Platformun yayımladığı rapora göre, öldürülen 136 kadından 96’sı, eş, sevgili, baba veya erkek kardeş gibi birinci derece yakınları tarafından yaşamdan koparıldı. Cinayetlerin büyük bir bölümü, kadınların kendi evlerinde işlendi.
Aylık Dağılım Çarpıcı
Ocak ayında 33, şubat ayında 16 ve mart ayında 18 kadın cinayeti kayıtlara geçti. Haziran ayında ise 15 kadın cinayeti yaşanırken, aynı ayda 26 şüpheli kadın ölümü de raporlandı. Veriler, şiddetin yalnızca artmakla kalmadığını, aynı zamanda faillerin korunaksız kadınları hedef aldığını gözler önüne seriyor.
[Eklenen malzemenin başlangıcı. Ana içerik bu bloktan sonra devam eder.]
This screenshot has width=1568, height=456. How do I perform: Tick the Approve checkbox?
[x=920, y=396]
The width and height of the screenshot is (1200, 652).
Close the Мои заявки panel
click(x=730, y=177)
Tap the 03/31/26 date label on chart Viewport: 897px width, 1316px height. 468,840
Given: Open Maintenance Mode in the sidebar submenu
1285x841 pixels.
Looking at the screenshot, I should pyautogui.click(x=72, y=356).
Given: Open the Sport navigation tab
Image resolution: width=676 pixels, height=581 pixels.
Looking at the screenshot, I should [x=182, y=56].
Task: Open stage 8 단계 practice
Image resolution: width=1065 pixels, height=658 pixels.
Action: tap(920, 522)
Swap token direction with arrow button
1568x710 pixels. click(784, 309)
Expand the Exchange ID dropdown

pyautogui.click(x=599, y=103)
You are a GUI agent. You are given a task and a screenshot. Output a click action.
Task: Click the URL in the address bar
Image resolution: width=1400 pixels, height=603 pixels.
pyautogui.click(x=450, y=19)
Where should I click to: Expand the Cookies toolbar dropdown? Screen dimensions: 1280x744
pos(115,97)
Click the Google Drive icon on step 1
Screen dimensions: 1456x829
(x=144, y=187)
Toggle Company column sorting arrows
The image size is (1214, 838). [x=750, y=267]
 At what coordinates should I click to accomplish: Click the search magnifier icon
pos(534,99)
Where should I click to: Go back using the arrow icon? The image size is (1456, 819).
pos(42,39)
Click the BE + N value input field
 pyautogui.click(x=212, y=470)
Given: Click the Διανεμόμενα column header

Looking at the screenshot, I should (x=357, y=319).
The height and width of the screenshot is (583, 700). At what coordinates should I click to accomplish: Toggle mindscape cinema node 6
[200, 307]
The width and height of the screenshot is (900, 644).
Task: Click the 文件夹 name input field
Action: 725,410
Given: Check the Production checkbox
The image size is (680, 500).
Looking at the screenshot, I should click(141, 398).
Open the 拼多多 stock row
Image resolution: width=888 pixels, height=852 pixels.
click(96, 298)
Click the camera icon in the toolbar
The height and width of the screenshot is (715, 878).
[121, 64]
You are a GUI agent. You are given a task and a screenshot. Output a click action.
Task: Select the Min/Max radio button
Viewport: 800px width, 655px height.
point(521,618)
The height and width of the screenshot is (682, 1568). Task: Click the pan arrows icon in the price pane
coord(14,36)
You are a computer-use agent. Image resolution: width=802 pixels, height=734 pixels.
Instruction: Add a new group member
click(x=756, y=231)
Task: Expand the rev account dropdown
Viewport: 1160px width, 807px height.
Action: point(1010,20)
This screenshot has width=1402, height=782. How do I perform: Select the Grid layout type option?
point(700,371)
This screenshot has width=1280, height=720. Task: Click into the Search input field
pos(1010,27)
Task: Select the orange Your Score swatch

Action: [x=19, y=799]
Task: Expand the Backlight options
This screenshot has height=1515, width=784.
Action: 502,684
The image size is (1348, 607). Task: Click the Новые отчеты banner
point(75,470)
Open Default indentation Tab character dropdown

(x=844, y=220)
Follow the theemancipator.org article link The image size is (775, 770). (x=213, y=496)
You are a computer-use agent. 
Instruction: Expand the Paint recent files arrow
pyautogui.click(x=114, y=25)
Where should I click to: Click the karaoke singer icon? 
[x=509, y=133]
Kurbanların Çoğu Genç ve Anne
Raporda yer alan bilgilere göre öldürülen kadınlardan 26’sı 25 yaşın altındaydı. Ayrıca 65 kadının çocuğu vardı, 2 kadın ise hamileydi. En dikkat çekici noktalardan biri ise, öldürülen kadınlardan 9’unun koruma kararı bulunmasına rağmen saldırıya uğraması oldu.
Ekonomik Gerekçeler ve Cezasızlık Tehlikesi
Kadın cinayetlerinin %10’unun ekonomik gerekçelerle işlendiği belirtilirken, bu oran geçen yıl %6 olarak kaydedilmişti. Raporda yer verilen değerlendirmeye göre, derinleşen ekonomik kriz ve toplumsal eşitsizlikler, kadınların daha fazla şiddet riskiyle karşı karşıya kalmasına neden oluyor. Ayrıca, bazı faillerin daha önce benzer suçlardan sabıkalı olduğu, buna rağmen cinayet işleyebildikleri vurgulandı.
Uzmanlardan “Koruma Yetersiz” Eleştirisi
Kadın hakları savunucuları, kadınların korunmasında uygulamada yaşanan sorunlara dikkat çekiyor. Özellikle koruma kararlarının yetersiz uygulanması, caydırıcılığın zayıflaması ve faillerin cezasız bırakılması, şiddet eğilimli erkekleri cesaretlendiren başlıca unsurlar arasında gösteriliyor.
Toplumsal ve Yasal Mücadele Çağrısı
Kadın Cinayetlerini Durduracağız Platformu yetkilileri, sadece cezai yaptırımların değil, toplumsal dönüşüm sağlayacak eğitim ve ekonomik bağımsızlık politikalarının da devreye sokulması gerektiğini belirtiyor. Ayrıca, koruma kararlarının etkin uygulanması ve denetimlerin artırılması çağrısı yapılıyor.